左野磔只是聲色不動的往後退了幾步,儘可能的靠近車尾,上官琦也頗有默契,也悄然往車子的尾部靠去。
佩兒還在認真的數數,已經數到一百多了,也許她能夠感受有什麼不好的事情在發生,可是她始終沒有擡頭,左野磔對女兒這點自控能力非常滿意。
他面無表情的對逼近他的混混頭目說:“東西你要的話,拿去就是。”錢財身外物,他左野磔從來沒有將這些東西看得很重。
東西沒了,再買就是。
但如果這些人傷害到他的家人,那麼,就別當別論了。
混混頭目卻被他的這一句話激怒,一手捏着戒指,另一隻手則是用力的把空盒子往地上一扔,嘴上罵罵咧咧的大步上前:“他.媽!老子最煩你們這些有錢人,憑什麼你們什麼都不做就能當人上人?還假裝大方!你當我們是乞丐?甩一點小錢施捨同情我們?”
左野磔警惕的連連退後,防止這些心裡扭曲的人突然出手,他輕聲在女兒耳邊低語:“佩兒,答應爹地不要睜開眼睛好嗎?現在換由媽咪抱你。”說罷他跟上官琦打了個眼色。
佩兒深皺着小眉頭點點頭,她有聽到那些人的叫罵,她的中文不是很靈光,但她也能感受到可怕的氣氛,不過她有繼續數數,因爲爹地說過,要數會才能停止。
“把這妞給我綁了!讓他拿卡去取錢!”混混頭目改變主意了。
“你們最好能承受得住後果。”在那些人動手之前,左野磔冷冽的出聲,那種神態,與剛纔低眉順眼的樣子大相徑庭,那種由眼底迸着的森寒,讓正在靠近他的混混頭目不寒而慄。
混混頭目一揚手,混混們呈包圍着的攏了過來。
“你要錢,我已經給了,貪得無厭是沒有好下場的!”左野磔臉上的線條剛硬,隱隱約約透着一股陰鬱的狠勁,這是他暴發前的徵兆。
“你在恐嚇我嗎?”混混頭目哈哈大笑,現在什麼形勢這公子哥兒沒搞懂是吧?憑他的花拳秀腿就以爲能裝成英雄?
“他在恐嚇我!”他歪着看向他的烏合之衆,大聲嘲笑。
恰逢此時有人路過,是兩個剛起來找吃的,穿着時尚暴露的看起來像夜店風塵女子。
上官琦遠遠的看見她們過來了,一直研判着,希望有人能替他們報警,不過這兩個女子似乎對這種情況已經很習慣,神態自若的手挽手,踩着高跟鞋說說笑笑從他們身邊過去。

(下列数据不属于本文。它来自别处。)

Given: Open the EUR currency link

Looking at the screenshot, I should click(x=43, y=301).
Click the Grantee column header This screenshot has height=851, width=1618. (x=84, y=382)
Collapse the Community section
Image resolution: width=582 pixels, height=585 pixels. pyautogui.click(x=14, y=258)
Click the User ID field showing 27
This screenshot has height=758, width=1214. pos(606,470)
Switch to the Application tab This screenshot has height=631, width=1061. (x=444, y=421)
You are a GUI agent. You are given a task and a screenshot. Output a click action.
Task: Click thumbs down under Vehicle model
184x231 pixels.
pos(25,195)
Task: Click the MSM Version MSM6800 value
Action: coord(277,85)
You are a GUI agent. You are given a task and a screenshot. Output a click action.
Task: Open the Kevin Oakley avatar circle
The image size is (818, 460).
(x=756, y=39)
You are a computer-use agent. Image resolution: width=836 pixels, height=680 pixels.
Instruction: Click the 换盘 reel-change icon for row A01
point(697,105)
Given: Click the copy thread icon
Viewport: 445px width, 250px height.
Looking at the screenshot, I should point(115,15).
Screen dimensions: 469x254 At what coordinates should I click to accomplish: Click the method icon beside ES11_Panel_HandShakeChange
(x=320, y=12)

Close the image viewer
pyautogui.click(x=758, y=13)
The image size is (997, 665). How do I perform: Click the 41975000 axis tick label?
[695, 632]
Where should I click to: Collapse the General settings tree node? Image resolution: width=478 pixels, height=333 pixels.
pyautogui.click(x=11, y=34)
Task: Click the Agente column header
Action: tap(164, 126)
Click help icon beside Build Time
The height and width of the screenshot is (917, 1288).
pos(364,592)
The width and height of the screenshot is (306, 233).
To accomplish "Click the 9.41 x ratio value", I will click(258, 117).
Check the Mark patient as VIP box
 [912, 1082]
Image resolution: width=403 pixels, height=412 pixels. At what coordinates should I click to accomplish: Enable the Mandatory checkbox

看都沒有看他們一眼,也許是不敢看,總之,看得出來這夥人在這條暗巷子裡已經橫行多時。
其間也有混混伸手乘機摸了一把最貼近他們的女孩的臀部,那女生只是皺皺眉,回頭用力的瞥了那嬉皮笑臉的人一眼,快步往前。
那人還回頭帶着莫測的眼睛看着那被吃豆腐的女子一眼,摸摸下把深思,一副遲早把她弄到手的樣子。
混混頭目一個爆粟蓋下去:“還不快動手?四哥的女人你也敢下手,不想活了?”
而上官琦卻趁此機會,已快速的奔至車尾,原本想要控制她的小混混愣了一愣,反應硬是慢了半拍,彼時左野磔已經迅捷的把乖乖閉眼的女兒交到她的懷裡:“躲我身後!”
“嗯。”上官琦接過女兒,面色凝重的點點頭,與他背貼背的站在一起。
“喲,擺戰鬥陣型?”混混頭目自持人多,還不怕死的一步一步的貼近左野磔。
左野磔皺皺眉,突然覺得這混混頭目非常囉嗦,他聽着很煩。他眼眸如刀,凝神靜氣,冷眼等候這人的接近。
混混頭目大約以爲自己是蓋世英雄,在人數優勢之下,他很自傲非凡的對準備對上官琦母女下手的手下揚揚下巴。
“我再給你一次機會。”左野磔不想在女兒面前動手,他受過銀狐專業而系統的十幾年訓練,身手了得不在話下,別說是這些烏合之衆,就算是受過武術訓練的人也未必是他的對手。
“他孃的,我沒告訴你我想揍你N久了嗎?!”混混頭目面目猙獰的一腳過來。
左野磔就等他動手,一般來說,打架他都不屑先動手,此人這麼做只是急着找死,他左野磔的腳法是出名的漂亮。
混混一腳踹來,左野磔閃都沒閃,微眯着眸擡腿就掃過去,下手完全不留情,練家子的人跟不練家子的人怎麼可能一樣,骨頭出奇的硬。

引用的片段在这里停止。